* DATA SHOWN
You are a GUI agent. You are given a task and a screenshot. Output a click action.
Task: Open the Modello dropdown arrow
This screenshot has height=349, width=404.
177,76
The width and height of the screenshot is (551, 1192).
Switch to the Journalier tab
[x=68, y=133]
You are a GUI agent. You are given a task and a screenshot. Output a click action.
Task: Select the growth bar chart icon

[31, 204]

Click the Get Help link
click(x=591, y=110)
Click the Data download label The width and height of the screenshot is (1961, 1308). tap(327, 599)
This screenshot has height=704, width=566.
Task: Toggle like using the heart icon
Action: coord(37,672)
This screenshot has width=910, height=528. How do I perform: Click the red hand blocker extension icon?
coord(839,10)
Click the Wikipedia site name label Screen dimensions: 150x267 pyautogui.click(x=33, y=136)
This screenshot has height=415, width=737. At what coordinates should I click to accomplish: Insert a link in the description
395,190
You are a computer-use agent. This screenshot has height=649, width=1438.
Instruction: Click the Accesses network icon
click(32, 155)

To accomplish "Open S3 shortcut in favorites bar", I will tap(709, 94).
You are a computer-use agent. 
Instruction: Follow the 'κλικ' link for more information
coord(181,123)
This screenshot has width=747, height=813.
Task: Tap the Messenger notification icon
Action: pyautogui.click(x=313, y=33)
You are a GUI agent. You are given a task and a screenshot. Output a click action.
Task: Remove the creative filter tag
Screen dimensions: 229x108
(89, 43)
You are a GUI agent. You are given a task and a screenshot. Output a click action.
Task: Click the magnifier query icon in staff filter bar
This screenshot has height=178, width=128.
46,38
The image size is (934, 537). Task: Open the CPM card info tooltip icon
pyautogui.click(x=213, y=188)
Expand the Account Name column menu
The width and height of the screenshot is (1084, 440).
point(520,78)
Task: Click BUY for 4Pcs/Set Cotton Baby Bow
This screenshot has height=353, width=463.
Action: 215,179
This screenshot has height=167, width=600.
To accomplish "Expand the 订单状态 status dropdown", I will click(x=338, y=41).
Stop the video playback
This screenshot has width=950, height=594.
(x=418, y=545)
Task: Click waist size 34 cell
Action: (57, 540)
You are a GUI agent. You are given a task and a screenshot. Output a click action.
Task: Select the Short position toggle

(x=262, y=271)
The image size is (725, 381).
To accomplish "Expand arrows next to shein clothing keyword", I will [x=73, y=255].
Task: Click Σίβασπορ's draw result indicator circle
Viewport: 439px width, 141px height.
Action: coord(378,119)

* WORK TO DO
Rewrite every one of the records above with "GUI agent" replaced by "screen agent" and everything else left as it is.

* REPLY TO THE EXERCISE
You are a screen agent. You are given a task and a screenshot. Output a click action.
Task: Open the Modello dropdown arrow
This screenshot has height=349, width=404.
177,76
The width and height of the screenshot is (551, 1192).
Switch to the Journalier tab
[x=68, y=133]
You are a screen agent. You are given a task and a screenshot. Output a click action.
Task: Select the growth bar chart icon

[31, 204]

Click the Get Help link
click(x=591, y=110)
Click the Data download label The width and height of the screenshot is (1961, 1308). tap(327, 599)
This screenshot has height=704, width=566.
Task: Toggle like using the heart icon
Action: coord(37,672)
This screenshot has width=910, height=528. How do I perform: Click the red hand blocker extension icon?
coord(839,10)
Click the Wikipedia site name label Screen dimensions: 150x267 pyautogui.click(x=33, y=136)
This screenshot has height=415, width=737. At what coordinates should I click to accomplish: Insert a link in the description
395,190
You are a computer-use agent. This screenshot has height=649, width=1438.
Instruction: Click the Accesses network icon
click(32, 155)

To accomplish "Open S3 shortcut in favorites bar", I will tap(709, 94).
You are a computer-use agent. 
Instruction: Follow the 'κλικ' link for more information
coord(181,123)
This screenshot has width=747, height=813.
Task: Tap the Messenger notification icon
Action: pyautogui.click(x=313, y=33)
You are a screen agent. You are given a task and a screenshot. Output a click action.
Task: Remove the creative filter tag
Screen dimensions: 229x108
(89, 43)
You are a screen agent. You are given a task and a screenshot. Output a click action.
Task: Click the magnifier query icon in staff filter bar
This screenshot has height=178, width=128.
46,38
The image size is (934, 537). Task: Open the CPM card info tooltip icon
pyautogui.click(x=213, y=188)
Expand the Account Name column menu
The width and height of the screenshot is (1084, 440).
point(520,78)
Task: Click BUY for 4Pcs/Set Cotton Baby Bow
This screenshot has height=353, width=463.
Action: 215,179
This screenshot has height=167, width=600.
To accomplish "Expand the 订单状态 status dropdown", I will click(x=338, y=41).
Stop the video playback
This screenshot has width=950, height=594.
(x=418, y=545)
Task: Click waist size 34 cell
Action: (57, 540)
You are a screen agent. You are given a task and a screenshot. Output a click action.
Task: Select the Short position toggle

(x=262, y=271)
The image size is (725, 381).
To accomplish "Expand arrows next to shein clothing keyword", I will [x=73, y=255].
Task: Click Σίβασπορ's draw result indicator circle
Viewport: 439px width, 141px height.
Action: coord(378,119)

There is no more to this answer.